Wien - Ihren Saisonauftakt haben das ORF Radiosymphonieorchester Wien und sein Chefdirigent Cornelius Meister unter anderem mit John Cages 4' 33'' bestritten - jenem legendären Werk, in dem die Musiker keinerlei Klang produzieren. Nun, bei Wien Modern, spielten sie eine in anderer Weise extreme und nicht weniger konsequente Partitur des vor 100 Jahren geborenen US-Amerikaners: die Quartets I-VIII for an orchestra of 93 instruments, in denen jeweils nur vier Instrumente Linien aus historischen Chorkompositionen wiedergeben. Im großen Konzerthaussaal geschah das mit kaum zu überbietender Konzentration, Expressivität und Stimmigkeit.

Auf ebensolchem Niveau musizierte das RSO Clinamen/Nodus von Olga Neuwirth mit seinen fast Mahler'schen Albtraummärschen und Varèse'schen Sirenen, in dem die heurige Hauptkomponistin des Festivals ihre handwerkliche und stilistische Wendigkeit ebenso zeigt wie Bitterkeit und Ernst. Von Meister und seinem Orchester wurde dies genauso akkurat umgesetzt wie Changements von David Philip Hefti - ein effektvolles Resümee orchestraler Techniken des 20. Jahrhunderts von Strawinski bis Lachenmann.

In einem Konzert unter der Leitung von Susanna Mälkki einige Tage zuvor kamen zur akribischen Einstudierung noch außergewöhnliche sinnliche und klangsensible Qualitäten hinzu: sei es in Neuwirths zitatgespickten Remnants of songs ... mit Solist Antoine Tamestit (Viola) oder Bernhard Ganders lärmendem, doch packend artikuliertem Dirty Angel mit Krassimir Sterev (Akkordeon) und Anders Nyqvist (Flügelhorn).

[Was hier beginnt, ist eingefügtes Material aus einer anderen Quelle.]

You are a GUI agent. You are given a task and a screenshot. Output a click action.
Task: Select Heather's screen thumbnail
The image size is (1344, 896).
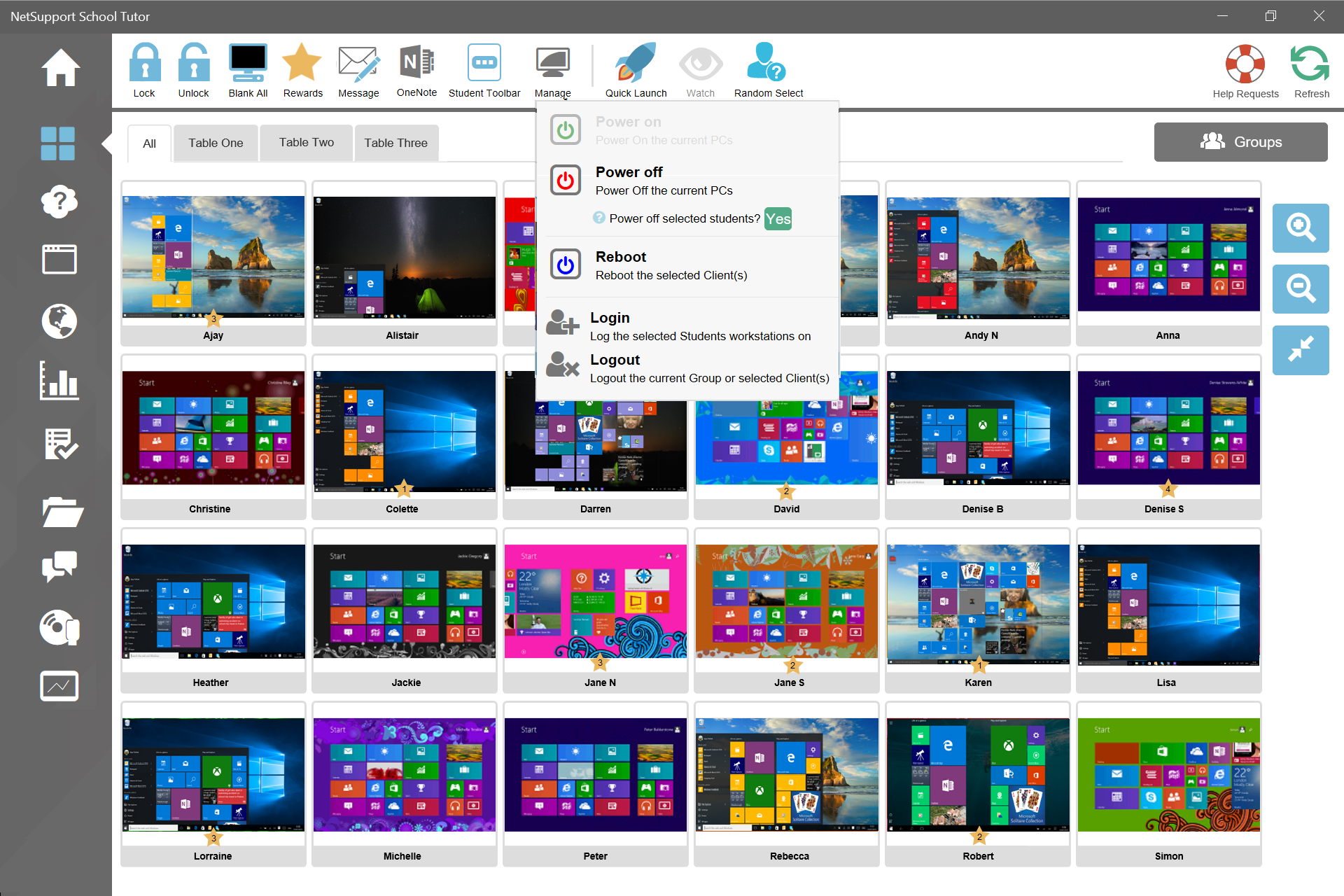click(x=213, y=602)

Und da Wien Modern nun ein 25-Jahr-Jubiläum feiert, gab es zwei der berühmtesten Stücke von György Ligeti: Atmosphères und Lontano. Beides dirigierte Mälkki mit schwebender Transparenz, und das RSO agierte mit einer Selbstverständlichkeit, als wäre es Mozart oder Brahms. (Daniel Ender, DER STANDARD, 12.11.2012)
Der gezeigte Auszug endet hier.